#### PROBLEM:
Send back exactly the lines from the opening line of the records below through the one with "Task: Click the user profile avatar picture".

** Opening PROVIDED DATA block **

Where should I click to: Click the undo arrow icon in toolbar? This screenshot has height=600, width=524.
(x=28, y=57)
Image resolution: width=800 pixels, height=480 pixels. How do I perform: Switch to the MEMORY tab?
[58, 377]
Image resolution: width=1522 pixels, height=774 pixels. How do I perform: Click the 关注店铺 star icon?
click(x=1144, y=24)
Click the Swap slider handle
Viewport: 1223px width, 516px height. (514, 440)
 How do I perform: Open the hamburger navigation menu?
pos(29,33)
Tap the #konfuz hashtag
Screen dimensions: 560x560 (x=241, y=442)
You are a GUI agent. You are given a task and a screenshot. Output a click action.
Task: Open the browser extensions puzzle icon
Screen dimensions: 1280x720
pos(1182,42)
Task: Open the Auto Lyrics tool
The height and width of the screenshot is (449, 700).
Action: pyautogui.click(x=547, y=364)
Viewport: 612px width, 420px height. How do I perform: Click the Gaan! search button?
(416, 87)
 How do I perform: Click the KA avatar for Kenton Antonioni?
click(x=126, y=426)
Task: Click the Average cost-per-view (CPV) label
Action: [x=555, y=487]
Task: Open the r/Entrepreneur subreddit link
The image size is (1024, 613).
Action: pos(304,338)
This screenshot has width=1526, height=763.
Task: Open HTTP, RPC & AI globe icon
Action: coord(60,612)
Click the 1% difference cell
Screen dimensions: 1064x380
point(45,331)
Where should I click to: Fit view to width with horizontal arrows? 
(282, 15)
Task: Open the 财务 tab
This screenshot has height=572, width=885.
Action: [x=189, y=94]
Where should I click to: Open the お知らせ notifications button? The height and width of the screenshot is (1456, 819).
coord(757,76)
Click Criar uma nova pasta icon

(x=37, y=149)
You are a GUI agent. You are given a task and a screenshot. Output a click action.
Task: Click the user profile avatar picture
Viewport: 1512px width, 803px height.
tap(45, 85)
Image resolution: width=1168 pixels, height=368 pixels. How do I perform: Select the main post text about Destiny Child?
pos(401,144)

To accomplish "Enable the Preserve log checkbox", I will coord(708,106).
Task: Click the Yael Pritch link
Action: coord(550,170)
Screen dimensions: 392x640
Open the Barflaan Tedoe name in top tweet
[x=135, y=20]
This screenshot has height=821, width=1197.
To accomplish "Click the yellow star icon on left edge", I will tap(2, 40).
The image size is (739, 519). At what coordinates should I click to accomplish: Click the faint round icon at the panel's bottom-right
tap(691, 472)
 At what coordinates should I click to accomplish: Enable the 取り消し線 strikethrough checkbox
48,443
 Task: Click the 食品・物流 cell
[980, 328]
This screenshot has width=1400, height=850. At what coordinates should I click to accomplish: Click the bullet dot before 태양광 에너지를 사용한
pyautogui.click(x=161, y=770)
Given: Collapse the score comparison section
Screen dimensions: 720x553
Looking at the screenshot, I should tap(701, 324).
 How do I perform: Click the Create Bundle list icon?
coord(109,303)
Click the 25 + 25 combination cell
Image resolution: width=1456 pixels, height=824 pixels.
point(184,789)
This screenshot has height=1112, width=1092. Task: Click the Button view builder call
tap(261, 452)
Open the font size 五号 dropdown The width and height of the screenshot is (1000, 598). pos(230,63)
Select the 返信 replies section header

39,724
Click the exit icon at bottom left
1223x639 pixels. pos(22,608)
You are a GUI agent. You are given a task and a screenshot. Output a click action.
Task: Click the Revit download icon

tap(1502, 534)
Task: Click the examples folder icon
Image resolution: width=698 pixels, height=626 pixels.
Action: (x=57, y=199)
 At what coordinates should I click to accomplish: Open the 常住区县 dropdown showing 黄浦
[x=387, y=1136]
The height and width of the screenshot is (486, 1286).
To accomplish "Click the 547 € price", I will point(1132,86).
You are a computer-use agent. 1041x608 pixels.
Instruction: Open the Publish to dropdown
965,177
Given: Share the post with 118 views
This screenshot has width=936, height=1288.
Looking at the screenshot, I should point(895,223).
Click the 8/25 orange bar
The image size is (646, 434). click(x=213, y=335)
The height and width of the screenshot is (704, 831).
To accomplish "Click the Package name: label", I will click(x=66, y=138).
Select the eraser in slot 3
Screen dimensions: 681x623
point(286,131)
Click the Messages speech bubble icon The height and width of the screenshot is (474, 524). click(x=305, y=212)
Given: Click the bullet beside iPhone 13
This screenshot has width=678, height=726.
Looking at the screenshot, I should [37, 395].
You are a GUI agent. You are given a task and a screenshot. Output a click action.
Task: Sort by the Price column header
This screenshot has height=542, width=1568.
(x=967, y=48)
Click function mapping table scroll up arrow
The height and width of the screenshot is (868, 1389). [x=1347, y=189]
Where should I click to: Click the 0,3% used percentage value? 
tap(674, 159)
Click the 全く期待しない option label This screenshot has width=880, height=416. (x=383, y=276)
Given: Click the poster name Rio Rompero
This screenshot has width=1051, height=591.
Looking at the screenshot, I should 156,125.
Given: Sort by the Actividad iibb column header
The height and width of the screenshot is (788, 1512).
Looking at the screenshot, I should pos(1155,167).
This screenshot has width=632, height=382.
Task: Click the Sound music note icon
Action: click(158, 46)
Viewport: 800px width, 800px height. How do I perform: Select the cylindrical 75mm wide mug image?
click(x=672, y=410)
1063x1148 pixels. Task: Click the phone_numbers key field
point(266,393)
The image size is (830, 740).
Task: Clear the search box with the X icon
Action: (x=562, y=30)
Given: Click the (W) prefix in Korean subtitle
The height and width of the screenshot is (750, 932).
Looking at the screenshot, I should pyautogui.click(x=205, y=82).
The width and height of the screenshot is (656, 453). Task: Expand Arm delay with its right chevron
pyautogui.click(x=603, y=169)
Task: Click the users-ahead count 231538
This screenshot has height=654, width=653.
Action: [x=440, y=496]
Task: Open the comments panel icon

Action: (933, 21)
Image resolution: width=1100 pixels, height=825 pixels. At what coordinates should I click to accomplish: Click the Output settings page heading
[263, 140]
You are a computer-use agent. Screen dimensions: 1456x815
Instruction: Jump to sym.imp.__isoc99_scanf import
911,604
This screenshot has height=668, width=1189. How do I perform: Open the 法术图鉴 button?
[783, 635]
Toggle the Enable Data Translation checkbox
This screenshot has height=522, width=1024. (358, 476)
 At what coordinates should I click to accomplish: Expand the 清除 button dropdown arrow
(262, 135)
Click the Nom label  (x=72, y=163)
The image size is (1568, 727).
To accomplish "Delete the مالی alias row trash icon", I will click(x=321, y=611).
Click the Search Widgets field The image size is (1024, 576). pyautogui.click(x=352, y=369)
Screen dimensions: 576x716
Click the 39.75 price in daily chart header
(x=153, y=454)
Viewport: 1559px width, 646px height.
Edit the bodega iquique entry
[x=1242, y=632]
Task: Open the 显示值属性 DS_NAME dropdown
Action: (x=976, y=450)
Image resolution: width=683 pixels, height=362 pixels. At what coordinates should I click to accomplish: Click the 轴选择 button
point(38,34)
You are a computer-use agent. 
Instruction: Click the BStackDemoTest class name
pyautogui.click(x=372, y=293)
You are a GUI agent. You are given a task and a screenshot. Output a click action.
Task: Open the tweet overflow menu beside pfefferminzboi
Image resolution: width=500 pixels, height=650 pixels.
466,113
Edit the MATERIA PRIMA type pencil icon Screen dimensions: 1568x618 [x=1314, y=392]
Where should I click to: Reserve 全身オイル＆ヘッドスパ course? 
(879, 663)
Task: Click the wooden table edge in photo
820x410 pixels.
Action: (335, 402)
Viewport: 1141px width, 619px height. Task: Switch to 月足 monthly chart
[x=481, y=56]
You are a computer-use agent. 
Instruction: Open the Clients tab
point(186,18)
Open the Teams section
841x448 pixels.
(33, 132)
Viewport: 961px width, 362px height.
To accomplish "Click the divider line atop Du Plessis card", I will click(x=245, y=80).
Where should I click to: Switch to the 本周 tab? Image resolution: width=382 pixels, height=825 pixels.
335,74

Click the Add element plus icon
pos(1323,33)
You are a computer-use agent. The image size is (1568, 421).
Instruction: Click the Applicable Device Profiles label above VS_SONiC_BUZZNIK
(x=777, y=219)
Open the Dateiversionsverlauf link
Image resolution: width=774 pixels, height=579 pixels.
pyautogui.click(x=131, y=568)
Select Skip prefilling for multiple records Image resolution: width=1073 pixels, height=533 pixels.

** Closing PROVIDED DATA block **

#### RESPONSE:
Where should I click to: Click the undo arrow icon in toolbar? This screenshot has height=600, width=524.
(x=28, y=57)
Image resolution: width=800 pixels, height=480 pixels. How do I perform: Switch to the MEMORY tab?
[58, 377]
Image resolution: width=1522 pixels, height=774 pixels. How do I perform: Click the 关注店铺 star icon?
click(x=1144, y=24)
Click the Swap slider handle
Viewport: 1223px width, 516px height. (514, 440)
 How do I perform: Open the hamburger navigation menu?
pos(29,33)
Tap the #konfuz hashtag
Screen dimensions: 560x560 (x=241, y=442)
You are a GUI agent. You are given a task and a screenshot. Output a click action.
Task: Open the browser extensions puzzle icon
Screen dimensions: 1280x720
pos(1182,42)
Task: Open the Auto Lyrics tool
The height and width of the screenshot is (449, 700).
Action: pyautogui.click(x=547, y=364)
Viewport: 612px width, 420px height. How do I perform: Click the Gaan! search button?
(416, 87)
 How do I perform: Click the KA avatar for Kenton Antonioni?
click(x=126, y=426)
Task: Click the Average cost-per-view (CPV) label
Action: [x=555, y=487]
Task: Open the r/Entrepreneur subreddit link
The image size is (1024, 613).
Action: pos(304,338)
This screenshot has width=1526, height=763.
Task: Open HTTP, RPC & AI globe icon
Action: coord(60,612)
Click the 1% difference cell
Screen dimensions: 1064x380
point(45,331)
Where should I click to: Fit view to width with horizontal arrows? 
(282, 15)
Task: Open the 财务 tab
This screenshot has height=572, width=885.
Action: [x=189, y=94]
Where should I click to: Open the お知らせ notifications button? The height and width of the screenshot is (1456, 819).
coord(757,76)
Click Criar uma nova pasta icon

(x=37, y=149)
You are a GUI agent. You are given a task and a screenshot. Output a click action.
Task: Click the user profile avatar picture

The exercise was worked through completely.